So I kind of ended up going to sleep when it was close to 4 am last night.

Something I forgot to mention: Passover dinner was not all that good, to my surprise. Of course the Brisket was good, but I just didn't really like the sides. They were too sweet. And I never tasted the turkey or the potatoes. How upsetting...I was so looking forward to it :P

But, in better news, no politics were discussed at the table. Maybe that had something to do with my mom not being there. I think my uncle likes to bring it up when she's around because he knows that she differs greatly from him in political opinions and he likes to push her buttons. ...He was still annoying, though. Don't be mistaken.

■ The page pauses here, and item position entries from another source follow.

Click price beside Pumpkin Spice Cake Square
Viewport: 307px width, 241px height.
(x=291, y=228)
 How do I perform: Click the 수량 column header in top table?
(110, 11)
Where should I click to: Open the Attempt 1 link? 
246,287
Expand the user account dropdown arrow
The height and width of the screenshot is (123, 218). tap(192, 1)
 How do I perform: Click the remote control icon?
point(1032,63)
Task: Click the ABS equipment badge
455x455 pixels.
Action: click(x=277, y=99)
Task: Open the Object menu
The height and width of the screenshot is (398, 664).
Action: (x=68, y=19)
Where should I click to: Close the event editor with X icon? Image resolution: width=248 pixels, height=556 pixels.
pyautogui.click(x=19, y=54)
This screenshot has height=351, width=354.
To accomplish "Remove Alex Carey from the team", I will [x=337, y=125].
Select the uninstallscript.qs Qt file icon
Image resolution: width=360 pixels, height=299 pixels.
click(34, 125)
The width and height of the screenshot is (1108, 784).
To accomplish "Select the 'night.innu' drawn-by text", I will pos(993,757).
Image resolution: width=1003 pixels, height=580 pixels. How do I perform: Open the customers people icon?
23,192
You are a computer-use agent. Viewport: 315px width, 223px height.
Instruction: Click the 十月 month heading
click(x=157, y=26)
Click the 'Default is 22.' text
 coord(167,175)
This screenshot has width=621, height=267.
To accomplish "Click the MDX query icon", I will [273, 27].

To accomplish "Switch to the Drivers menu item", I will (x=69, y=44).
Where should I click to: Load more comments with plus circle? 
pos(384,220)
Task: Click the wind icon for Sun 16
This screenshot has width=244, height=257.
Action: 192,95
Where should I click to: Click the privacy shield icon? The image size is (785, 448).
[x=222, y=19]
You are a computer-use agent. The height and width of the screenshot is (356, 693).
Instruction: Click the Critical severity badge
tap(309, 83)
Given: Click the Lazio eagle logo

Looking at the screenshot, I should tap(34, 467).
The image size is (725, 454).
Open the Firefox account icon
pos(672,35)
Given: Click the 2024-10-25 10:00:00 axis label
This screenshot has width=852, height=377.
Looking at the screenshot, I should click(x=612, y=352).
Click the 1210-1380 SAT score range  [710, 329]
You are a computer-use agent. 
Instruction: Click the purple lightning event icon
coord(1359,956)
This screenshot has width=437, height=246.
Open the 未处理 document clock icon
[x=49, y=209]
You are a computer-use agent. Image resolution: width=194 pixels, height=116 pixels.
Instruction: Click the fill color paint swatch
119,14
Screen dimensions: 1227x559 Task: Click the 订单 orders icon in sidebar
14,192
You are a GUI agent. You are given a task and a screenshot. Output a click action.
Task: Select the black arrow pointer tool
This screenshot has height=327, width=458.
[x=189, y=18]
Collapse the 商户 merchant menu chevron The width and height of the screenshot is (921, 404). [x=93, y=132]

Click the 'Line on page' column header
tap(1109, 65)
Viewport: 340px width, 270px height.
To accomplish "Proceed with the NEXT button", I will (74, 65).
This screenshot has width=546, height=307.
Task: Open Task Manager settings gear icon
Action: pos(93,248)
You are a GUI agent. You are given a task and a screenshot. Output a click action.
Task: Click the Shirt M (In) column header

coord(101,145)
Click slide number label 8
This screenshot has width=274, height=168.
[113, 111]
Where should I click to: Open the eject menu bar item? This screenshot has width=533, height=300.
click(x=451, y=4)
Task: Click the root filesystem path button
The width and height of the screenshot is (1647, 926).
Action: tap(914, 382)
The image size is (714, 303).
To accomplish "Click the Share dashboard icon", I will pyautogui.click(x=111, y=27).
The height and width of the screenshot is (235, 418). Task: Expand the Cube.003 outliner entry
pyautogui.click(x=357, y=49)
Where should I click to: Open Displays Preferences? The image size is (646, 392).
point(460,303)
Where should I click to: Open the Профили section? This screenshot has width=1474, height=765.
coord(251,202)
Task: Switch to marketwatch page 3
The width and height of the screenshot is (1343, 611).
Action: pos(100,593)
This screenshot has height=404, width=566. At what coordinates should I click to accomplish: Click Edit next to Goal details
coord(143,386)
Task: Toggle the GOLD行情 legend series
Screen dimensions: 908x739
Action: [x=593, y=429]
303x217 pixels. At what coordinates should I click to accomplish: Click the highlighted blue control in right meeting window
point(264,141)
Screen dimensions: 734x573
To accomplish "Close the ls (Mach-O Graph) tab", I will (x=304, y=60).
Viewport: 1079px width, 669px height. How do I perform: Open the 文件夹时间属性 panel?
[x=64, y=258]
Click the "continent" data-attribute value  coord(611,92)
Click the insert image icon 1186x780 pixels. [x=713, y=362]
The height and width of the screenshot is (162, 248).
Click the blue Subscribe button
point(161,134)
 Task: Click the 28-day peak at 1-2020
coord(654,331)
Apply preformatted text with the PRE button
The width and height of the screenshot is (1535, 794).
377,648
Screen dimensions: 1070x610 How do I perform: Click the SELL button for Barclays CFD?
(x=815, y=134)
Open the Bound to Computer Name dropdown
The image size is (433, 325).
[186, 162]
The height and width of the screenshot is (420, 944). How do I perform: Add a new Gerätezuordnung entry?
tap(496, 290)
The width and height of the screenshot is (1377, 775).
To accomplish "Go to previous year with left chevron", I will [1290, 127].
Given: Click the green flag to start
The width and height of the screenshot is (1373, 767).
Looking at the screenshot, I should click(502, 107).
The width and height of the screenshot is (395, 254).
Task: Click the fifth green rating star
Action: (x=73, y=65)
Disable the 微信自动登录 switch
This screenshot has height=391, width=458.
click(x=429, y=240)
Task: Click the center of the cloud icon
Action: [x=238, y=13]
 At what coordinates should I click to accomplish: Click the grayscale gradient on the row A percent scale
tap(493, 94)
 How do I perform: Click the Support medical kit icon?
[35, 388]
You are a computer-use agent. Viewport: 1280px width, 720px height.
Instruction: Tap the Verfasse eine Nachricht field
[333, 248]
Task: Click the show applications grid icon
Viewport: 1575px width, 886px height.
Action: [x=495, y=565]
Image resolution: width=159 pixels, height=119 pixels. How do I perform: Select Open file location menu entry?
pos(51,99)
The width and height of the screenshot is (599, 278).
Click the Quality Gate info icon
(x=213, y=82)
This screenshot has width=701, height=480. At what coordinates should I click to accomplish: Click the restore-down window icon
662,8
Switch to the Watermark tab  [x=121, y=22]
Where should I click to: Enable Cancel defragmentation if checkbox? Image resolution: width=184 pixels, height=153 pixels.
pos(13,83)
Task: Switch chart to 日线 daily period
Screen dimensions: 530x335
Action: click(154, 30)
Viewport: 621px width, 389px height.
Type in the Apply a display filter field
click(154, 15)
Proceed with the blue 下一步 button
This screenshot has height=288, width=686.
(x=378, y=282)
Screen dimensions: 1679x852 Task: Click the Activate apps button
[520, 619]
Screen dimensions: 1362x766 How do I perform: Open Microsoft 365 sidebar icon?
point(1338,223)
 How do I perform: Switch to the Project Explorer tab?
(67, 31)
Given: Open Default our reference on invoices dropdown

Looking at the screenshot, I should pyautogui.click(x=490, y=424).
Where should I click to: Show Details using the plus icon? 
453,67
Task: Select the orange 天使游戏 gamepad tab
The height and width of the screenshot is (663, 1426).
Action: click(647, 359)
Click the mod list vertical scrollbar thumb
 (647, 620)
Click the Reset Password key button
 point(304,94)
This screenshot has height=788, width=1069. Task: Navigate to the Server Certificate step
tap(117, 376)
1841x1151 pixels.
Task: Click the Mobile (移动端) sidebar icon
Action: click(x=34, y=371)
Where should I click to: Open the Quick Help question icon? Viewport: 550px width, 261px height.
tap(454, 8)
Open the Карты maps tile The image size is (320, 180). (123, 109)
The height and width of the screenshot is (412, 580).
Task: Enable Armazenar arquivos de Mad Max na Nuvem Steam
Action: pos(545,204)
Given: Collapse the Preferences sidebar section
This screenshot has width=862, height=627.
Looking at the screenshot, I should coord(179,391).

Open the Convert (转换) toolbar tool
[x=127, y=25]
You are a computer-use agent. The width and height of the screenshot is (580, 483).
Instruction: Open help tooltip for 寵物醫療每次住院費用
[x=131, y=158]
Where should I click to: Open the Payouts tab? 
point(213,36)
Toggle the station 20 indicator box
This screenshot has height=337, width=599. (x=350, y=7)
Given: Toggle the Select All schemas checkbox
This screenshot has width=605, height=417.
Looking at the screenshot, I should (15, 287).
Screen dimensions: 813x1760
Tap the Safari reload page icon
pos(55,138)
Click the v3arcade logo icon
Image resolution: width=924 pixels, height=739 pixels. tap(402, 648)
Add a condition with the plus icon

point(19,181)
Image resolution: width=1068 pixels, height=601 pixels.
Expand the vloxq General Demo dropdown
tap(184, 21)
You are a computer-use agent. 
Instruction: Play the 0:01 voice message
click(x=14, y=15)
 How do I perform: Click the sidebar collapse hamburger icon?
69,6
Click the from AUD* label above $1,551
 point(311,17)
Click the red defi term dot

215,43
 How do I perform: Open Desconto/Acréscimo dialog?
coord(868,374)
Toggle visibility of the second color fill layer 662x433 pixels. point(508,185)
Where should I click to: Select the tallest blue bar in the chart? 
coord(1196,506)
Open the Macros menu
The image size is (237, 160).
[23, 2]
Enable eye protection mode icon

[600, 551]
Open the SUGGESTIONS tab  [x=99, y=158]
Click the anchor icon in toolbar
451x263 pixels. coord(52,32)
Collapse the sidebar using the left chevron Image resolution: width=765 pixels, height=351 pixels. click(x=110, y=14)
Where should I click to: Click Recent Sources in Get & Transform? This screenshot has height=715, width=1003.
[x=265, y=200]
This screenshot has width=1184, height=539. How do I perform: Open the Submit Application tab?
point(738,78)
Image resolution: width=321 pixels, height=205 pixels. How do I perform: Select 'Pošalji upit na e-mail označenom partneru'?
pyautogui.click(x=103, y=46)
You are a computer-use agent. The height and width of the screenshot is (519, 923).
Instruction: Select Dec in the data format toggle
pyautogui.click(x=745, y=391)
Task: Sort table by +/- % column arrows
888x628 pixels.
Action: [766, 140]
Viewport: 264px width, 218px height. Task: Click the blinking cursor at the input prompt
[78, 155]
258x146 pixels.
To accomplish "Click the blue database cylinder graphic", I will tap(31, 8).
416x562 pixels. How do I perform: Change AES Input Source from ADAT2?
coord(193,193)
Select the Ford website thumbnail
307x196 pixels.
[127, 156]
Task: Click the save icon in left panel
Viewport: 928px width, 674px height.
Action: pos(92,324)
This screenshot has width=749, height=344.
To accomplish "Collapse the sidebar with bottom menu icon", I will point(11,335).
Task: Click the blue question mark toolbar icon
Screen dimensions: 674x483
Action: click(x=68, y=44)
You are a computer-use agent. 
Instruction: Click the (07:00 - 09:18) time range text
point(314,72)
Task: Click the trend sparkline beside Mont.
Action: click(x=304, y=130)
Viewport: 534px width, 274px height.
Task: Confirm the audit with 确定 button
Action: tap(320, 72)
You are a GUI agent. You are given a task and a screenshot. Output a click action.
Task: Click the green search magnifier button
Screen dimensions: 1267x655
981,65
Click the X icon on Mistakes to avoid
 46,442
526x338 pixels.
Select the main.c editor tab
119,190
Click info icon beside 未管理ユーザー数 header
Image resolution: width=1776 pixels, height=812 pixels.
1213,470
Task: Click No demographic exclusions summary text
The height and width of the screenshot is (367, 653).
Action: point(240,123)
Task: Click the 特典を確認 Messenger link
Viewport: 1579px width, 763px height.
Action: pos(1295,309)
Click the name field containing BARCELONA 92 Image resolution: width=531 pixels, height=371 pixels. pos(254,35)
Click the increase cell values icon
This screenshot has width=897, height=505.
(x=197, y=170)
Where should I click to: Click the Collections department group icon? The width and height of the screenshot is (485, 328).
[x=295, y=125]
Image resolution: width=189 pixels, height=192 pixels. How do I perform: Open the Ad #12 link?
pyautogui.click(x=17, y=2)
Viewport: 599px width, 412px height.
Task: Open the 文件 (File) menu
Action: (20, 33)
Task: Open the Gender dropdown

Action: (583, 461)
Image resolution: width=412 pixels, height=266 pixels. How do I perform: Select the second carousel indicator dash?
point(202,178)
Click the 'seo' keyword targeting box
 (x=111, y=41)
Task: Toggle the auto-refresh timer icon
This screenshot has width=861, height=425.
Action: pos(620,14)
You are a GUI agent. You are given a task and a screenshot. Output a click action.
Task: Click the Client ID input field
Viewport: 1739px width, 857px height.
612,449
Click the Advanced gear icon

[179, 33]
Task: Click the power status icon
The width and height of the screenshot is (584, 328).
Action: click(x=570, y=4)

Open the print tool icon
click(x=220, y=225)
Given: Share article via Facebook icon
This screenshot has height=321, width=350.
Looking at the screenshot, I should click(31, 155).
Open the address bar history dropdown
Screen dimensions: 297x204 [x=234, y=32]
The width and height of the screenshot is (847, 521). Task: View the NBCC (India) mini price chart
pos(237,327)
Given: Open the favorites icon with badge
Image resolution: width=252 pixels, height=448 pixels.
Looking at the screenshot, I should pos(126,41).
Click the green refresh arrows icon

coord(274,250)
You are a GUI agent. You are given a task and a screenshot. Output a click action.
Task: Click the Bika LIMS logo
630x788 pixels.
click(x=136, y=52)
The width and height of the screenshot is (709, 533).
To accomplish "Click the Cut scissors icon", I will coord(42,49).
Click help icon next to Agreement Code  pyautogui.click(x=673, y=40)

Some kid, Luke, came to the Seder with his family, too. I think they're friends of Marcia's sister, Ann. Her (Annie's) son, Sam, is really into tennis and all that and I think the kid that came to dinner was a friend of his from like the ITA or something. All I know is that they were making a big deal out of him because he's like 6'3" and he plays in the Juniors. I think he's like 17 or turning 17 soon. Later that evening I asked Sam if he was going to break into the pros soon and he said that he was good, but not good enough to turn pro. I'm sure he'll try, though. I did get to see him play Ping Pong :D And, yes, he was a very good player. You could tell he was a tennis guy.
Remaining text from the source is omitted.